For some organisations, the biggest issue is time. Institutions say they can spend up to 70% of compliance capacity simply monitoring, assessing and processing regulatory changes as they arrive, claims AscentAI.
That effort can turn into a drawn-out lifecycle that stretches to eight weeks, as teams review regulations, isolate what is relevant, identify obligations, assess business impact and then translate those requirements into governance, risk and compliance (GRC) policies and controls.
The risk is not theoretical. A regulatory change that sits in a queue for weeks can leave an organisation exposed, particularly when obligations affect customer outcomes, operational resilience or conduct. Yet many teams feel boxed in, pushing the same “regulatory rock” uphill with manual methods because they do not see a practical alternative.
The core challenge is that the regulatory lifecycle is broader than final rules alone. Regulators also signal priorities through speeches, guidance, consultation documents, thematic reviews and supervisory communications. All of it can influence what auditors probe next, or where supervisors shift attention. Capturing, triaging and sharing this information across the right stakeholders is difficult at scale, and the noise creates a real danger: missing something that matters because too much irrelevant material is competing for attention.
This is where automated horizon scanning is positioned as a first line of defence. Effective tools continually scan relevant regulators and sources, then filter what they find so only information applicable to the institution’s profile is surfaced. By automating capture, aggregation and distribution, these systems aim to reduce the administrative burden on compliance staff and improve internal visibility of what teams need to know to stay aligned with supervisory expectations.
The second pressure point arrives when new or updated regulations are published.

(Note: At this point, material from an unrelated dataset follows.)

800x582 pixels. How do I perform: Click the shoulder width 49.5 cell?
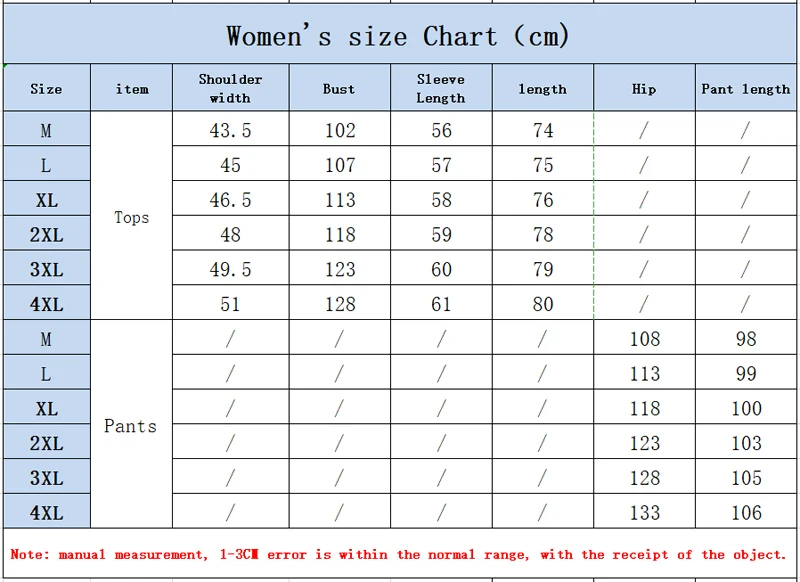pyautogui.click(x=231, y=268)
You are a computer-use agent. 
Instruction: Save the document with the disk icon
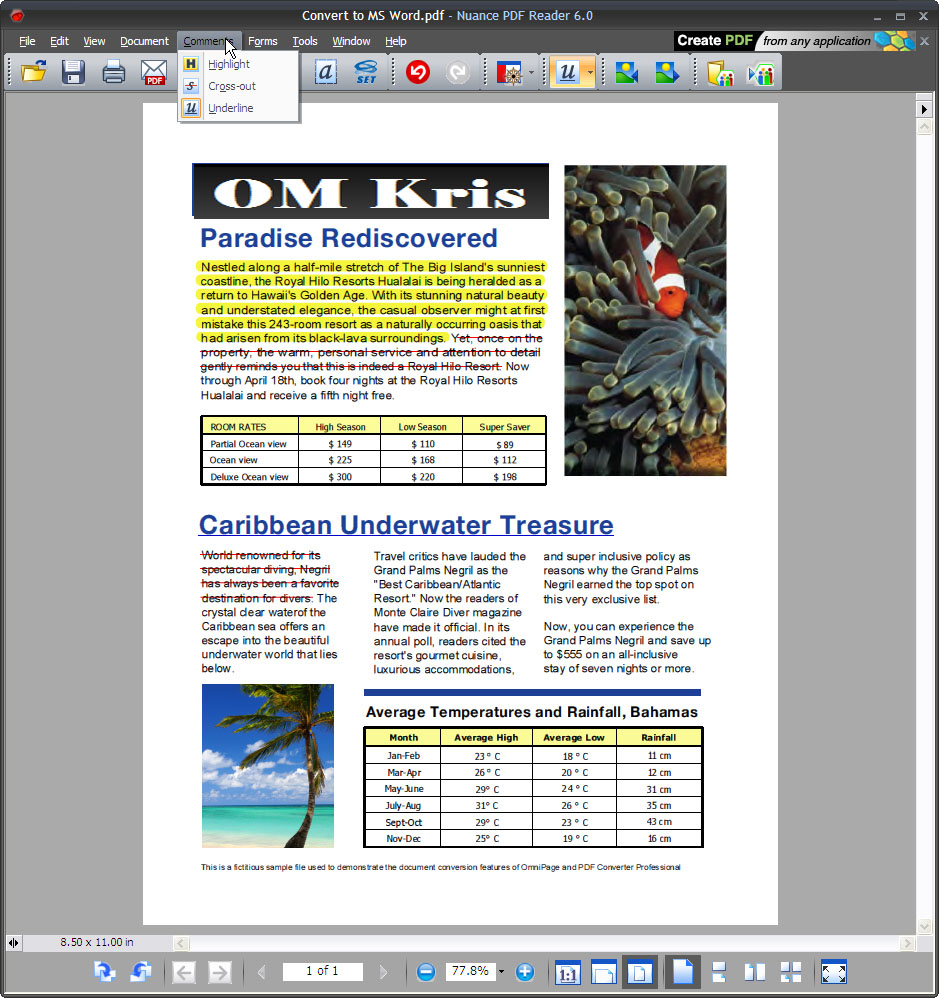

Organisations must ingest lengthy documents, determine applicability, identify new or amended obligations and understand how changes affect different business units. With final rules running to tens of thousands of pages annually, manual review becomes slow and error-prone, even when teams know there are no shortcuts to careful examination.
AI-enabled regulatory change management is increasingly presented as the route out of this bottleneck. The promise is end-to-end automation: assessing relevance, summarising updates, comparing old versus new text, extracting obligations and pushing structured outputs into downstream systems so policies and controls can be updated faster and more consistently.
The final piece is integration with GRC. When change management automation feeds directly into GRC workflows, upstream analysis and enrichment can flow straight into policies, controls and internal reporting. The goal is a continually updated compliance “single source of truth”, helping teams across the organisation act on accurate requirements while reducing the lag between regulatory change and operational implementation.